Look, these two are running close enough that you'd be fine either way. Reliability scores are within rounding distance (3.8 for the 2015 acura MDX, 3.8 for the 2015 hyundai Santa Fe Sport), and they've each got their own laundry list of weak spots. There's no clean winner here on the data alone.

If you're leaning 2015 acura MDX, know what you're getting into on electrical and powertrain. Those categories have noticeably more complaints than what the 2015 hyundai Santa Fe Sport sees, and they're not cheap items when they go.

Going with the 2015 hyundai Santa Fe Sport? Watch the engine and brakes. The 2015 acura MDX has fewer reports in those categories, so you'd be trading one set of weak spots for another.

Bottom line: pick based on use case more than the spec sheet. If you tow heavy and don't want to think about it, that's one calculation. If you're a daily driver and want the cheapest path forward, that's another. Both of these will get you down the road. We're just telling you where each one is most likely to break.

— ProblemsByVin editorial team, drawing on the NHTSA data and shop experience.
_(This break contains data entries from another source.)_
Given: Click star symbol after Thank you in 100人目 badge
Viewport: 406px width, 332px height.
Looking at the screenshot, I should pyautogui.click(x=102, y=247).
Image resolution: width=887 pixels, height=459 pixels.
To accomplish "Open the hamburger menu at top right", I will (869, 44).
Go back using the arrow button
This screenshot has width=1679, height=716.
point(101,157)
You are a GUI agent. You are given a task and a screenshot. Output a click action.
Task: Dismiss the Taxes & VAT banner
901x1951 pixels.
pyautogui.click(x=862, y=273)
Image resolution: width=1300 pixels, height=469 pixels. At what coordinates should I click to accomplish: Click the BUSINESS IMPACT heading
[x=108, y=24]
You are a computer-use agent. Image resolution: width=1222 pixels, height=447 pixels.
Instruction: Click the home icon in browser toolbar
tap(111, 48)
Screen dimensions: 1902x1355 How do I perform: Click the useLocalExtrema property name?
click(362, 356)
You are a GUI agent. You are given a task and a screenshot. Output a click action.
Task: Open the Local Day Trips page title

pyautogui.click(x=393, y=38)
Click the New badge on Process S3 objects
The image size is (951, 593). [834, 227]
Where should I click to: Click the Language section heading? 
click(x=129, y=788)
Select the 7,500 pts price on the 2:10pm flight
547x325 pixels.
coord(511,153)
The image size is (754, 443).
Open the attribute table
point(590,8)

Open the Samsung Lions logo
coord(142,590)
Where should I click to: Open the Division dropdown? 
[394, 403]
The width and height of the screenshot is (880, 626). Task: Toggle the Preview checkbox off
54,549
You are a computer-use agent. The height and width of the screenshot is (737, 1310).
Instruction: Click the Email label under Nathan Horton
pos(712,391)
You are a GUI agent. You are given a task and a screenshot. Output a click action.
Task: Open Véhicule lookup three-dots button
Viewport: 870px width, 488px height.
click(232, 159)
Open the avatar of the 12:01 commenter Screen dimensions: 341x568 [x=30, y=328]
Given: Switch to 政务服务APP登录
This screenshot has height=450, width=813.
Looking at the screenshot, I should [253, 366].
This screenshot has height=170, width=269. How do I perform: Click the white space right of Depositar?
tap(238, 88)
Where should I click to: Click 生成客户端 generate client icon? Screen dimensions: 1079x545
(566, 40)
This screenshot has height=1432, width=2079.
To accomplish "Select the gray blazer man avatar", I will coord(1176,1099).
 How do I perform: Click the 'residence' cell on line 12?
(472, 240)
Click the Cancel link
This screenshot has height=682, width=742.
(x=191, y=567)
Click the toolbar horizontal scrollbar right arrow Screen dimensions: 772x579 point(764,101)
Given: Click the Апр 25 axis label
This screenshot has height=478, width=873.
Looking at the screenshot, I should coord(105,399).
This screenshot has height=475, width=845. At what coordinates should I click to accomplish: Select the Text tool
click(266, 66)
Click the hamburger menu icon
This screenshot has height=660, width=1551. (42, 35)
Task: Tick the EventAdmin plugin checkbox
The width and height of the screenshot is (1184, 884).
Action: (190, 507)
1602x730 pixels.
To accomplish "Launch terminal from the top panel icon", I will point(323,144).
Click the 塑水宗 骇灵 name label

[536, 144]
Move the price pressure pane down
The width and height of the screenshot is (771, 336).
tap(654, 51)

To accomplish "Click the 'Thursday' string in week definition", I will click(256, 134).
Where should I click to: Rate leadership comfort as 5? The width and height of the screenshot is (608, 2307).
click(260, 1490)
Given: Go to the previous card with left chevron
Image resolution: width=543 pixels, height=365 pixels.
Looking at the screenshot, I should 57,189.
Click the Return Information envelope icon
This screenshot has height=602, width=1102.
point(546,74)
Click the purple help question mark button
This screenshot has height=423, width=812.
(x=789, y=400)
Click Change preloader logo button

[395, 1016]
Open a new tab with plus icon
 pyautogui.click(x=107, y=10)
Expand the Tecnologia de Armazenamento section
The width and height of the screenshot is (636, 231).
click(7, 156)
Side-by-side by problem area

Category
2015 acura MDX
2015 hyundai Santa Fe Sport
engine
No reports
30 reports
severe · ~$3,100
brakes
No reports
18 reports
severe · ~$450
electrical
13 reports
severe · ~$850
4 reports
severe · ~$850
powertrain
10 reports
severe · ~$2,500
7 reports
moderate · ~$2,500
steering
8 reports
moderate · ~$700
3 reports
severe · ~$700
airbags
4 reports
severe · ~$1,100
3 reports
moderate · ~$1,100
body
6 reports
moderate · ~$1,500
No reports
lighting
4 reports
moderate · ~$250
No reports
suspension
3 reports
moderate · ~$900
No reports
visibility
3 reports
moderate · ~$350
No reports

Common questions

Which is more reliable, the 2015 Acura MDX or the 2015 Hyundai Santa Fe Sport?

It's close to a tie. Both vehicles score within 0.2 points on our reliability index (3.8 vs 3.8). At this margin, either choice is defensible — base your decision on the specific failure modes that matter to you.

What goes wrong more often on the 2015 Acura MDX?

Compared to the 2015 Hyundai Santa Fe Sport, the 2015 Acura MDX sees more reported issues in electrical and powertrain. That doesn't mean it's a bad truck — it means those are the categories worth budgeting for if you go that direction.

What goes wrong more often on the 2015 Hyundai Santa Fe Sport?

Compared to the 2015 Acura MDX, the 2015 Hyundai Santa Fe Sport has more complaints in engine and brakes. Whether that's a deal-breaker depends on the cost and severity — see the comparison table above for repair cost ranges.

Which has more recalls?

The 2015 Acura MDX has more active recalls (3 vs 2). Total count is less important than severity, though — a vehicle with one critical recall and zero moderate ones is generally riskier than one with five moderate recalls.

Is an extended warranty worth it on either of these?

Both vehicles are out of factory bumper-to-bumper coverage at this point. Combined repair exposure across the top problem categories runs around $8,700 on the higher-risk vehicle. A quality service contract typically costs $1,800–3,500 over 3 years, so a single major failure usually pays for the contract. The math favors warranty coverage on whichever vehicle you choose, especially if you plan to keep it past 100,000 miles.

Related comparisons

Reliability scores, complaint counts, and severity ratings derived from the NHTSA public records database. "Repair exposure" is the sum of average independent-shop repair costs across each vehicle's tracked problem categories and is intended as a relative comparison, not an exact prediction. Editorial commentary auto-generated from the data and reviewed by ASE-certified contributors. Some links on this page are affiliate links.